## What is required
In the data below, the copy begins at the line containing "You are a GUI" and runs through the last line; repeat those lines exactly, minus the pictures.

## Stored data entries
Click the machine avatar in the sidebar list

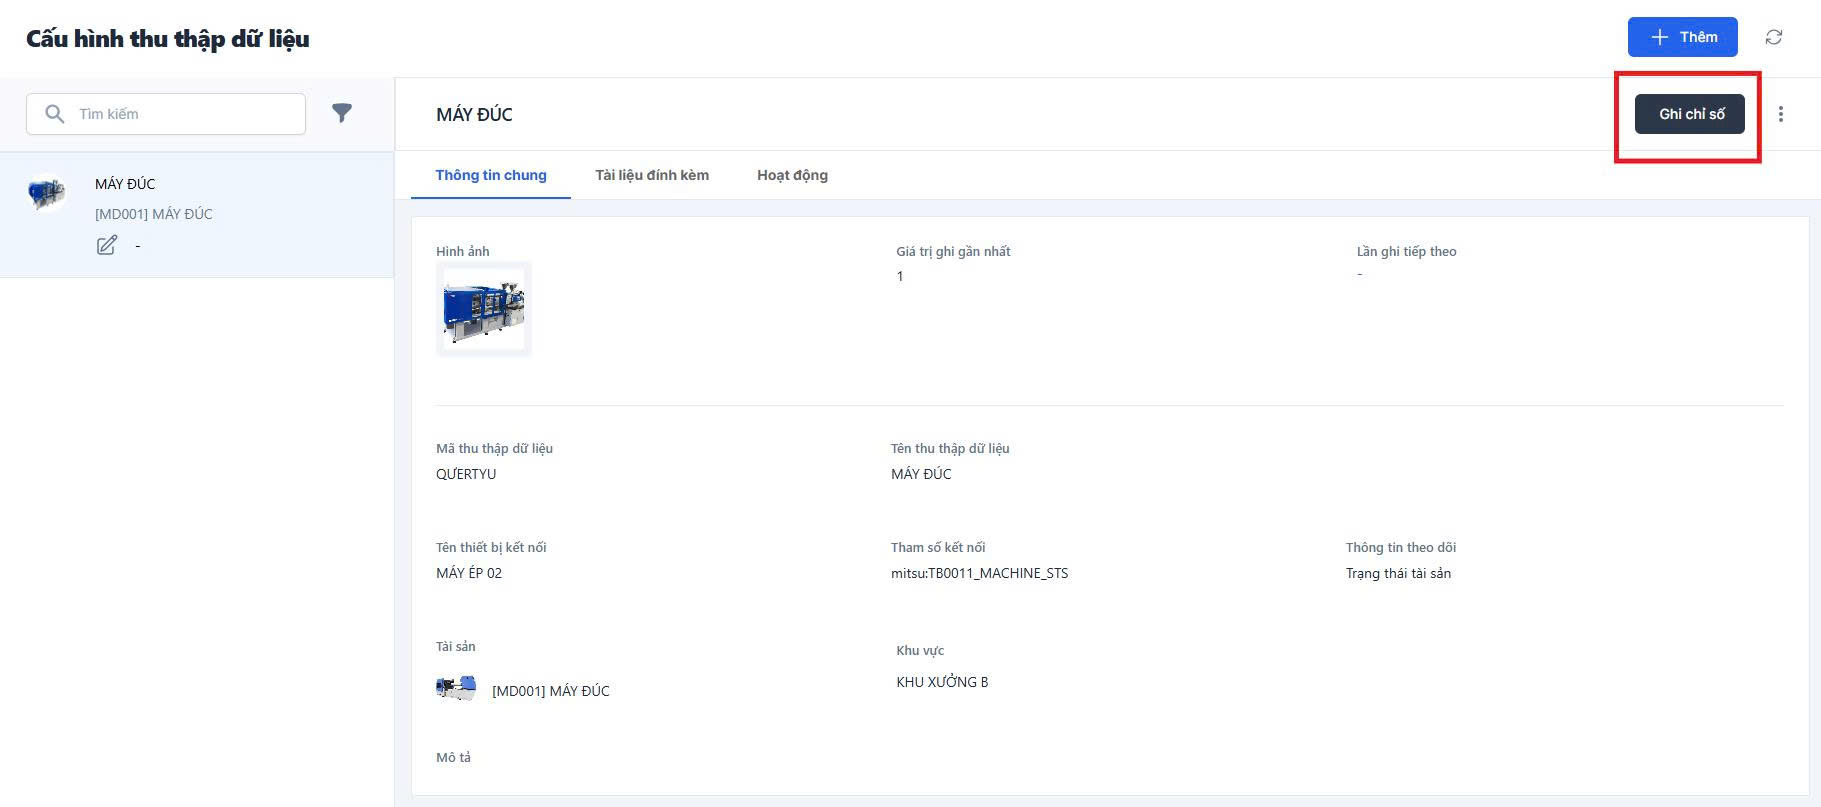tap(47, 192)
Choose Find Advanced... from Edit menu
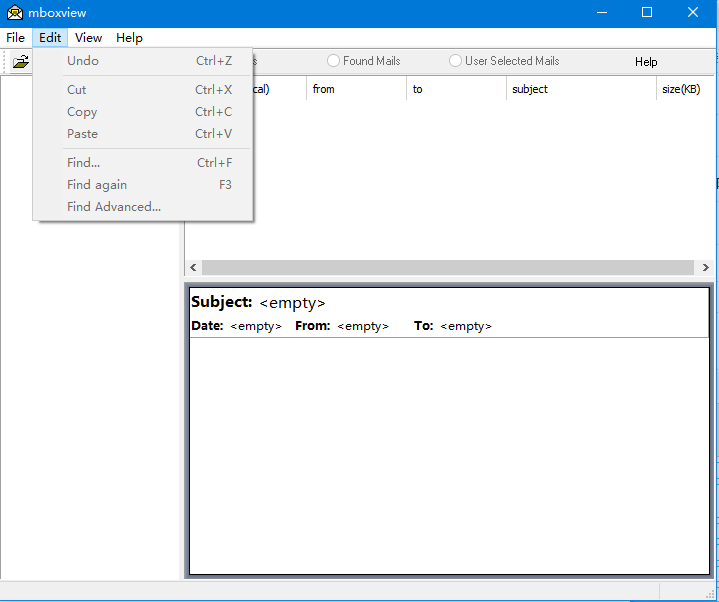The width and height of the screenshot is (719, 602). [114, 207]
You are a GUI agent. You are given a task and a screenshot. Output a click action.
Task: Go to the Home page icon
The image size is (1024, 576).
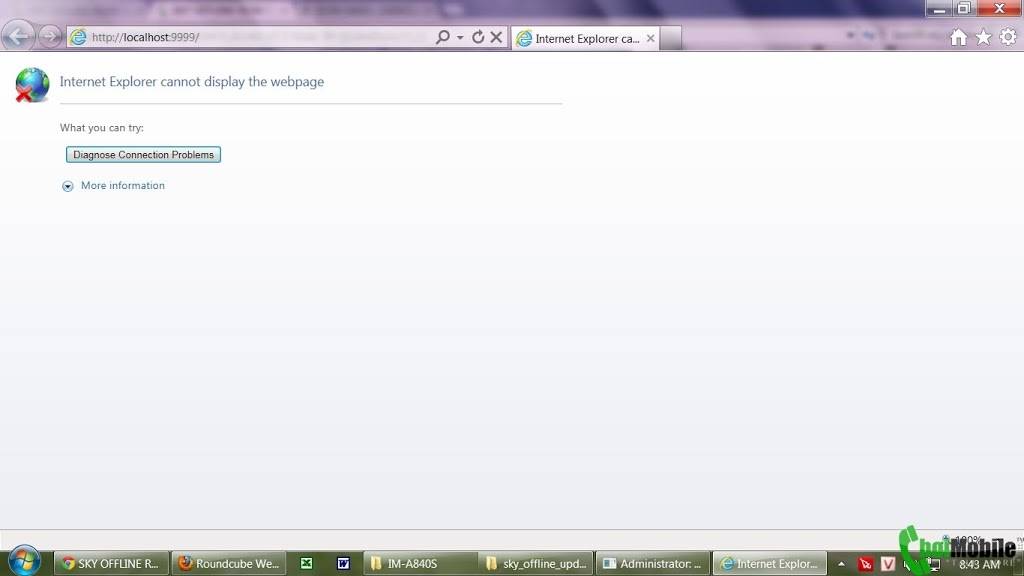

## Exercise result
You are a GUI agent. You are given a task and a screenshot. Output a click action.
Task: Go to the Home page icon
The image size is (1024, 576).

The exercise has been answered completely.